# 400 Dollar sound system?



## roman4189 (Aug 2, 2004)

I want to get a sound system, with no subs. I have 400 bucks and i already ahve a Pioneer Head-unit so all I need are speakers and maybe an amp. Can people tell me some advice on the speakers and maybe an amp if it's worth it in a 400 bucks limit.


----------



## xbrandonx (Mar 27, 2004)

http://www.crutchfield.com/S-mMMBfp...i=1086000CS&g=76400&search=infinity+reference

http://cgi.ebay.com/ws/eBayISAPI.dll?ViewItem&category=4950&item=5739607139&rd=1

Most people would say uplug your rear speakers so that would put you right at $400. If you want to keep your rear speakers in (I do because I have multipile passangers all the time then you could add these
http://www.crutchfield.com/S-mMMBfp...000&I=1086002I&search=infinity+reference+6002

I have 2 pairs of those speakers, I wish I would have gotten one set for rear and then a set of those compents for the front.

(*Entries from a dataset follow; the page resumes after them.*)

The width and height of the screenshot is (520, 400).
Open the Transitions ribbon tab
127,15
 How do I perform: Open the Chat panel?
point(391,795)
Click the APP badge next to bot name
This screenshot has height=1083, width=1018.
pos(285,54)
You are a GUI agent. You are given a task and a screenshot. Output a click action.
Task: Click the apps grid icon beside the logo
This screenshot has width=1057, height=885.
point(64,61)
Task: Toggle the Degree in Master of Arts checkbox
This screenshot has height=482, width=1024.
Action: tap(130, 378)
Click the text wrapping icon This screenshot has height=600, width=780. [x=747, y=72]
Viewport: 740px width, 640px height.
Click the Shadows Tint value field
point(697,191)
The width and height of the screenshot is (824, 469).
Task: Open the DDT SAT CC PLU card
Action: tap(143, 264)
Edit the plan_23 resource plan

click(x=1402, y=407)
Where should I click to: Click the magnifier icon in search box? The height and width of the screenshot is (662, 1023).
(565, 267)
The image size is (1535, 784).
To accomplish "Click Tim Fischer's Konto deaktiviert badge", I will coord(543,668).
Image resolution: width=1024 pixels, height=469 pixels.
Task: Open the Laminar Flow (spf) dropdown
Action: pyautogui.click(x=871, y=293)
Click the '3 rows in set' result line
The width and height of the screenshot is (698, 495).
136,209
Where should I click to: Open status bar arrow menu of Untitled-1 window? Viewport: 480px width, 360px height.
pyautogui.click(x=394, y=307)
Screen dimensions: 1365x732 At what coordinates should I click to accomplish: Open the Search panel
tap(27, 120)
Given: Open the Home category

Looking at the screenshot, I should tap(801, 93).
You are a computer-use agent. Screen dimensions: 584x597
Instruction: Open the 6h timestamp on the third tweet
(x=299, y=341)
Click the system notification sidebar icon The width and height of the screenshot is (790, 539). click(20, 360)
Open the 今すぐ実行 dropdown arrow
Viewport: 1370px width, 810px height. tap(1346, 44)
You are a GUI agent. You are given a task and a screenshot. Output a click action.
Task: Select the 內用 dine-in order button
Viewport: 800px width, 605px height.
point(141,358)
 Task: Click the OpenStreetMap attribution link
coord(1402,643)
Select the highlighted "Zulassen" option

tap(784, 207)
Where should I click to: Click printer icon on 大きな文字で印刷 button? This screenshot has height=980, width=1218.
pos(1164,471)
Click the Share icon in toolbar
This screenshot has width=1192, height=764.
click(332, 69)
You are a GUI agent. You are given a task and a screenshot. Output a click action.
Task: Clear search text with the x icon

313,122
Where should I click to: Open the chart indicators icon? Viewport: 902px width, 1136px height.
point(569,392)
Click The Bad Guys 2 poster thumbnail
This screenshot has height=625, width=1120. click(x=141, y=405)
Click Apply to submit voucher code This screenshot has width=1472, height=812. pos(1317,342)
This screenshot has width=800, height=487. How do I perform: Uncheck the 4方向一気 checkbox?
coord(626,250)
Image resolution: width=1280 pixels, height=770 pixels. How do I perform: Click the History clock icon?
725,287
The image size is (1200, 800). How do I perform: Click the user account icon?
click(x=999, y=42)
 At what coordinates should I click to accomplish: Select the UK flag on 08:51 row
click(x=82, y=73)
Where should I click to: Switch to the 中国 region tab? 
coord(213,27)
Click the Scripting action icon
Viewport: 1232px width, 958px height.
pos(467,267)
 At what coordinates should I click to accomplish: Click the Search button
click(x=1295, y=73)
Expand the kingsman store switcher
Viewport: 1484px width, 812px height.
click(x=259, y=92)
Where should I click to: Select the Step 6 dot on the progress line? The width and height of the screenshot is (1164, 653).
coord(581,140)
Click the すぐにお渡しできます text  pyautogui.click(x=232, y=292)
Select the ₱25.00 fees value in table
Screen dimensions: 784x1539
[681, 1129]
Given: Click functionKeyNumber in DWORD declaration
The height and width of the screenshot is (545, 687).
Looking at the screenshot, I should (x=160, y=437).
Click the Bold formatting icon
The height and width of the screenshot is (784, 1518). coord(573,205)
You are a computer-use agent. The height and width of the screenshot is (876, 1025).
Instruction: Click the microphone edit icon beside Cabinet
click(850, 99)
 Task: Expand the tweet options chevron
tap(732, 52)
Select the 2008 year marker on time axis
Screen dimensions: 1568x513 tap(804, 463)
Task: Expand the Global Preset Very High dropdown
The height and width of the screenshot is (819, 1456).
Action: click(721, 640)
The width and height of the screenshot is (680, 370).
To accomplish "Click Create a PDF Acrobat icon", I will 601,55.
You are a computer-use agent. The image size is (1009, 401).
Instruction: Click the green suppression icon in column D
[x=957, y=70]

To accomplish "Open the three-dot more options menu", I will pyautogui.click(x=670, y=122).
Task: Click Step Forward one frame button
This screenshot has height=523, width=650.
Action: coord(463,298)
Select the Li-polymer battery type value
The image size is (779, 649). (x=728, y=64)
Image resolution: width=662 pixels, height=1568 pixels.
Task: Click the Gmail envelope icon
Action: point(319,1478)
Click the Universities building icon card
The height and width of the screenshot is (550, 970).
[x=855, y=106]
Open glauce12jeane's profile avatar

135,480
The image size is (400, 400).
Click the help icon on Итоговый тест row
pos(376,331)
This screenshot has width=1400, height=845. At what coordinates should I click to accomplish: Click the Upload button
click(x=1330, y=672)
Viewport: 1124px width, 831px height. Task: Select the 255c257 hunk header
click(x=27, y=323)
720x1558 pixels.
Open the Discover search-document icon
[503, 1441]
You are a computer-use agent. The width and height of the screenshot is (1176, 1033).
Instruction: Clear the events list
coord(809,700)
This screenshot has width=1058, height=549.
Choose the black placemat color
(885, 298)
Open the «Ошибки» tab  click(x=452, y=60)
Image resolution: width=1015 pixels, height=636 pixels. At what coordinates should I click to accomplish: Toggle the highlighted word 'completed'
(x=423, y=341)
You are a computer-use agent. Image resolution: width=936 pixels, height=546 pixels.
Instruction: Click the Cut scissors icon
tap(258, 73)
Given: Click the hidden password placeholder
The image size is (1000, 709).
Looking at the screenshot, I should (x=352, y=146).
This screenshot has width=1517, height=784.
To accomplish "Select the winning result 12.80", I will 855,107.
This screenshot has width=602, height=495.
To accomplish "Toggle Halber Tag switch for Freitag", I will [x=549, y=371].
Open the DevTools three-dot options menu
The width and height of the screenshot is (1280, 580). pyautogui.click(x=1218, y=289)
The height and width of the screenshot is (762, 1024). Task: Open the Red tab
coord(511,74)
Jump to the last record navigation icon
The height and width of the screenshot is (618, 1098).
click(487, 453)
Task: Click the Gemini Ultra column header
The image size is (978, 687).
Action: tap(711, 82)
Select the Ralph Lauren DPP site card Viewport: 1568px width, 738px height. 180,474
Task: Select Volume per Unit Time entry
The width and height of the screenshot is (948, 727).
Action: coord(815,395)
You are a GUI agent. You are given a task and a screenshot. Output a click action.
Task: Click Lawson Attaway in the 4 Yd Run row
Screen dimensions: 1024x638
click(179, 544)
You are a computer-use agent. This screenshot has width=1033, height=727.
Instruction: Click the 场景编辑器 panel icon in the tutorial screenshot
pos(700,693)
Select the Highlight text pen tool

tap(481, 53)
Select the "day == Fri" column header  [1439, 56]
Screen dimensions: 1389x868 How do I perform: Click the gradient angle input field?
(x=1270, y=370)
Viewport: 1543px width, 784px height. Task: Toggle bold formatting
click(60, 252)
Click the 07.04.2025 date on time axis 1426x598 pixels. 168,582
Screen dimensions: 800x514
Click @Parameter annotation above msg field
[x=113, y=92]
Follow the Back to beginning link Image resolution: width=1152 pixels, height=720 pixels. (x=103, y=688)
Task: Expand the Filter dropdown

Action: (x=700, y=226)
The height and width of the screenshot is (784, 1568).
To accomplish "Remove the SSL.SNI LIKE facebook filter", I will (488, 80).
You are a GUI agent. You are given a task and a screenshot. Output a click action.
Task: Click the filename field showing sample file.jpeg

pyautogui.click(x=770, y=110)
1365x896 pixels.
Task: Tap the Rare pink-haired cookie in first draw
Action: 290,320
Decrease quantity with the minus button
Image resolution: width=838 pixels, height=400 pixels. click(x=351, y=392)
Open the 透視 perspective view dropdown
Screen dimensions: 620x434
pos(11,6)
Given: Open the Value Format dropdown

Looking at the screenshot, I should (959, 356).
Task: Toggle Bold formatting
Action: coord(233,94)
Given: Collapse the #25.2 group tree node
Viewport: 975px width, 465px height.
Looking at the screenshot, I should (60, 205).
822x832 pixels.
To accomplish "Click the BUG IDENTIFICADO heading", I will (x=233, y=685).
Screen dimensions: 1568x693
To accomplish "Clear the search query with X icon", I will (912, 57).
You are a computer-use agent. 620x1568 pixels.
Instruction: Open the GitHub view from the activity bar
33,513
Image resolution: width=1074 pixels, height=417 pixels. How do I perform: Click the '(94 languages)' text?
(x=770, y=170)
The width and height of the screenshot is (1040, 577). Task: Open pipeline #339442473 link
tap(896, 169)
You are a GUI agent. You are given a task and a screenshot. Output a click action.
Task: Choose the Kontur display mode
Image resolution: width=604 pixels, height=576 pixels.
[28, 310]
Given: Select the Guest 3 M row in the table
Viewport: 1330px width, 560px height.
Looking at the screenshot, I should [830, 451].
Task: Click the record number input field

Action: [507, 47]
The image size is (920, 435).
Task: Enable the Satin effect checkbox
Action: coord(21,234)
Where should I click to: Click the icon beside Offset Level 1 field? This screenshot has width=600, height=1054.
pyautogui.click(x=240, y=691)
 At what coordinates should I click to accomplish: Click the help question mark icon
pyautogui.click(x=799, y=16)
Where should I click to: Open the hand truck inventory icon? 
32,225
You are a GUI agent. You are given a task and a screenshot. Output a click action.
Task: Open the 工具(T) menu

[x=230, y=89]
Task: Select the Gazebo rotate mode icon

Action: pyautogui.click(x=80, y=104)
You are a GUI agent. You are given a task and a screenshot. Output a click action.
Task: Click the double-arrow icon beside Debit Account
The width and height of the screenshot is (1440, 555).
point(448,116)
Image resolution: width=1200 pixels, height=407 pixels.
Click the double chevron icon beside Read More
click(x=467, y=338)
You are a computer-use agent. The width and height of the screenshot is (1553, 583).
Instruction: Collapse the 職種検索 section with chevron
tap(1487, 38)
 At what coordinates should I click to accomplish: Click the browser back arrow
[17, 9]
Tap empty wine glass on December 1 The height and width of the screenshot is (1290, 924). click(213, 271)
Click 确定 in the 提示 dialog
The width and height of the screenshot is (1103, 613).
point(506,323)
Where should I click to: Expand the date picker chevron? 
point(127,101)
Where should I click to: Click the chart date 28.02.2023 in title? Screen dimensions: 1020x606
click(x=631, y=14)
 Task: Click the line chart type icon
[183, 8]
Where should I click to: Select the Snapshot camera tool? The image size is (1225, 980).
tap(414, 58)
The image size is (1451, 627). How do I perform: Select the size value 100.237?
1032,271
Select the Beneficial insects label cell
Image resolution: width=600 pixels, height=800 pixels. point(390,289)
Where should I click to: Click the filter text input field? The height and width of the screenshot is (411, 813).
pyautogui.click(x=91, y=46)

You can probably find the compents and speakers on ebay with time and get it all fro around $400 though.


----------



## Azgrower (Oct 1, 2004)

CDT 6.5" EF61 $179 (from DJDillioDon [email protected])
Hifonics ZX4400 $209 (www.onlinecarstereo.com)
http://www.onlinecarstereo.com/CarAudio/ProductDetail.aspx?ProductID=13116

the amp is 4 channel, but can be bridged into 2 which will produce 220 watts per channel at 4 ohms....that will make those speakers scream like you would not believe. And the nice thing about the 4 channel amp is it gives you headroom. Which means you have options in the future if you ever want to add a sub, you have the amp already, no need to buy another one! 

Dont worry about any rear speakers, just add this comp set in the front doors and let it roar!


----------



## Binger (Aug 29, 2002)

e-bay and pawn shops can be good options if your not worried about a warranty.


----------



## I'm tired of my usernamee (Feb 16, 2004)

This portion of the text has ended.